A recent study revealed that emergency department staff spends a shocking amount of time on Facebook.
Researchers found that emergency workers spent 20 percent of their time at work on Facebook, and that number increases when they have more patients.
The study, done by researchers at the University of Florida, observed 68 different work stations in an emergency department over a 15 day period. They compared the time they spent on Facebook with the work index. The work index was derived by hospital information systems.
Over a period of 15 days, 9,369 Facebook pages were visited over 72.5 hours at work, and staff spent one out of every five minutes, on average, on the site.
That means, for every hour worked, an emergency department employee spent 12 minutes of that on Facebook.
But the most surprising finding was that emergency workers spent more time on Facebook when they were at their busiest.
When studying the habits of the night shift workers, which is when the department is the busiest, researchers found that they spend almost 20 minutes an hour on the site.
And during the slower days, they only spent four minutes an hour on the site. They do not know why they spent more time on the site when they were busier.

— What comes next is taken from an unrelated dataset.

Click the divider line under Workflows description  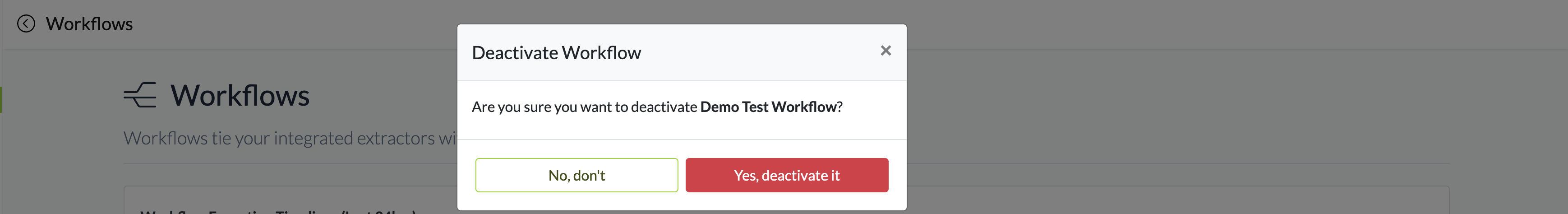coord(1157,163)
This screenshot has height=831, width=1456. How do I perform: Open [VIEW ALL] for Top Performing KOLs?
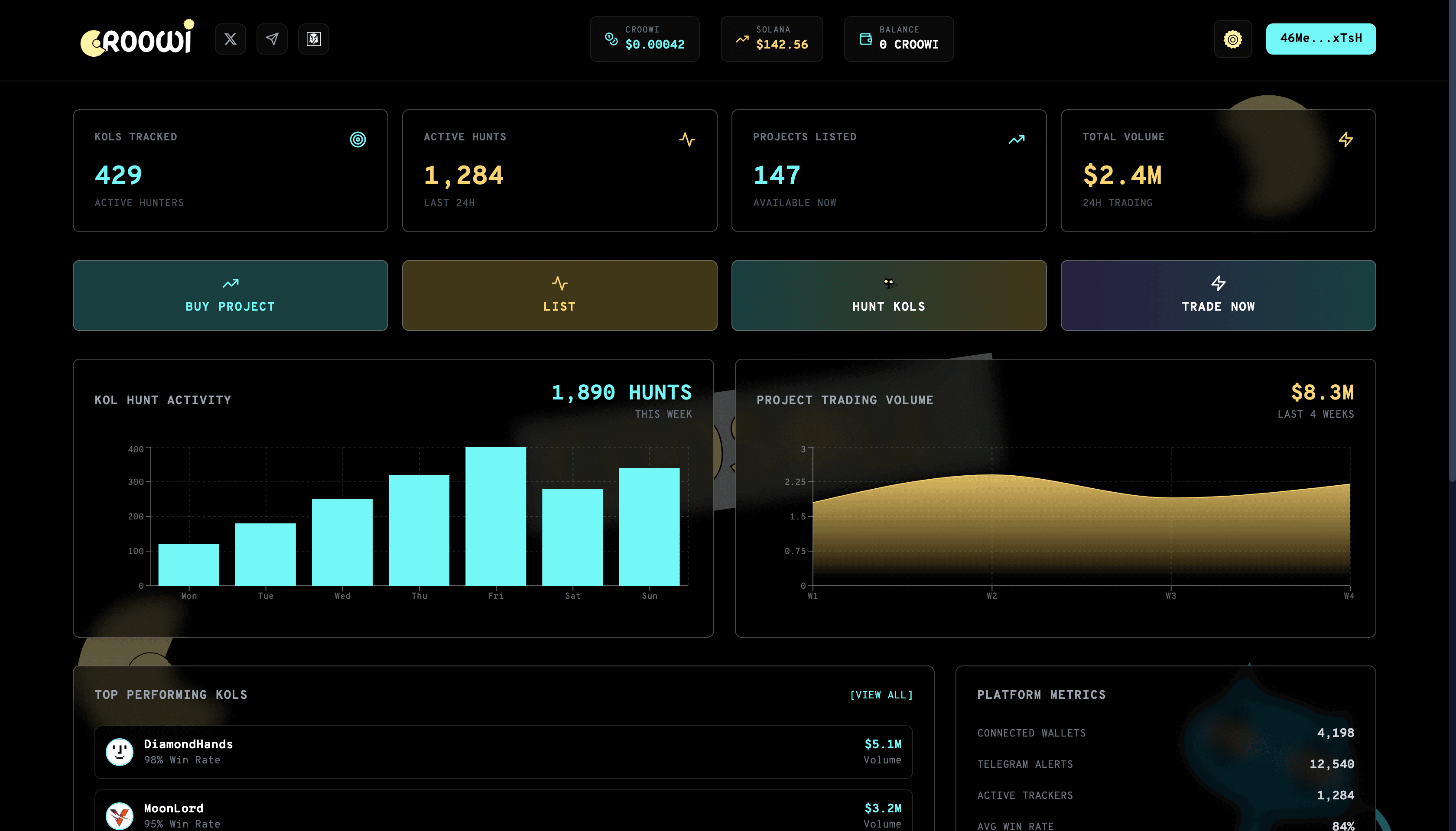pyautogui.click(x=882, y=695)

"It is our opinion that this level of Facebook use is unacceptably high in clinical spaces, and as such, computer workstations in patient-care space should limit access to online social networking and other forms of entertainment," they said in the study.
"This unanticipated finding warrants further investigation since increased patient volume and acuity seemed to prompt health care workers to seek distractions or opportunities for cognitive time-outs."
"It is possible that these time-outs lead to improved worker functioning, but of more concern is that it may also represent a compromise of patient care."